Non-Hermitian topological mobility edges and transport in photonic quantum walks

TL;DR

This paper explores topological mobility edges in non-Hermitian quasicrystals, revealing how different origins of non-Hermiticity affect transport properties, demonstrated through photonic quantum walks in synthetic lattices.

Contribution

It uncovers the topological nature of mobility edges in non-Hermitian systems and links their origin to distinct transport phenomena in photonic quantum walks.

Findings

Mobility edges exhibit topological structures in the complex energy plane.

Different non-Hermitian origins lead to distinct winding numbers and transport behaviors.

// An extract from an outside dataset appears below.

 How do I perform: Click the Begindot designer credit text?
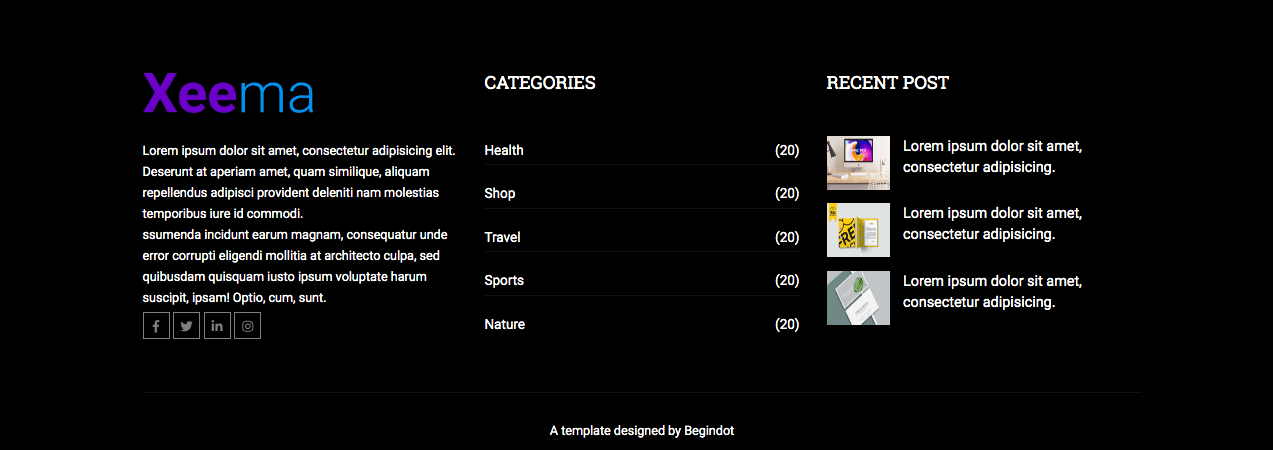click(x=709, y=431)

Ballistic transport occurs with asymmetric hopping, while pseudo localization appears with complex potential phases.

Abstract

In non-Hermitian quasicrystals, mobility edges (ME) separating localized and extended states in complex energy plane can arise as a result of non-Hermitian terms in the Hamiltonian. Such ME are of topological nature, i.e. the energies of localized and extended states exhibit distinct topological structures in the complex energy plane. However, depending on the origin of non-Hermiticity, i.e. asymmetry of hopping amplitudes or complexification of the incommensurate potential phase, different winding numbers are introduced, corresponding to different transport features in the bulk of the lattice: while ballistic transport is allowed in the former case, pseudo dynamical localization is observed in the latter case. The results are illustrated by considering non-Hermitian photonic quantum walks in synthetic mesh lattices.